Jokowi: Soliditas TNI dan Polri Kunci Stabilitas

Advertisement
MEJAHIJAU.NET, Bandung - Soliditas TNI dan Polri menjadi kunci stabilitas keamanan dan ketertiban, demikian Presiden Joko Widodo di hadapan 4.505 anggota Bintara Pembina Desa (Babinsa) dari seluruh Indonesia, menghadiri pengarahan yang diberikan Presiden RI Joko Widodo di kawasan PT Dirgantara Indonesia, Kompleks Lanud Husein Sastranegara, Kota Bandung, Selasa, 17 Mei 2018.

"Soliditas antara TNI dan Polri menjadi kunci stabilitas keamanan dan ketertiban di masyarakat," tegas Presiden.

Oleh sebab itu, menurut Presiden, Babinsa perlu memiliki kemampuan komunikasi sosial, dan bergaul dengan semua elemen masyarakat dan sesama aparat.

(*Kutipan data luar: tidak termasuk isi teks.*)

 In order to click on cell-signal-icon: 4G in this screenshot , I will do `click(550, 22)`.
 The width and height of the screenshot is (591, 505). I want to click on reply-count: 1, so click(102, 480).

Presiden pada kesempatan itu tidak lupa mengapresiasi kinerja Babinsa, terutama terkait pelaksanaan Pilkada Serentak yang berjalan aman dan tertib di 171 daerah pada 27 Juni 2018.

"Apresiasi saya atas pengabdian, dedikasi, kerja keras bersama dengan anggota Polri menjalankan tugas negara menjaga keamanan, ketertiban, dan terutama dalam mengamankan jalannya Pilkada beberapa waktu lalu. Ini berkat kerja keras saudara-saudara semua," ucap Presiden yang disambut tepuk tangan.

Penjabat (Pj) Gubernur Jawa Barat H. Mochamad Iriawan turut hadir mendampingi Presiden.

Dalam arahanya, Presiden juga menekankan semakin besar dan beratnya tantangan bangsa Indonesia ke depan. Masalah kemiskinan, kesenjangan, infrastruktur wilayah adalah beberapa hal yang perlu ada perbaikan, dan Presiden meminta kerja keras dan kontribusi para anggota Babinsa.

Presiden selaku Panglima Tertinggi TNI juga meminta terus ditingkatkanya kemampuan Babinsa. 

"Kemampuan teritorial harus terus diperbaiki, hal lainnya kemampuan temu cepat, lapor cepat, menajemen, dan kemampuan penguasaaan wilayah secara detail," pesan Presiden.

"Kemampuan perlawanan rakyat. Bagaimana meningkatkan kemampuan rakyat dalam menghadapi ancaman, pembinaan (masyarakat) dalam kemampuan bela negara oleh rakyat," tekannya.

Terkait paham terorisme dan radikalisme, Presiden juga berpesan agar Babinsa bisa memahami penyimpangan ideologi ini agar tidak berkembang. Hal itu menyebabkan keresahan di masyarakat. 

Saat ini ancaman tidak hanya berupa fisik tapi juga ideologi, tegas Jokowi.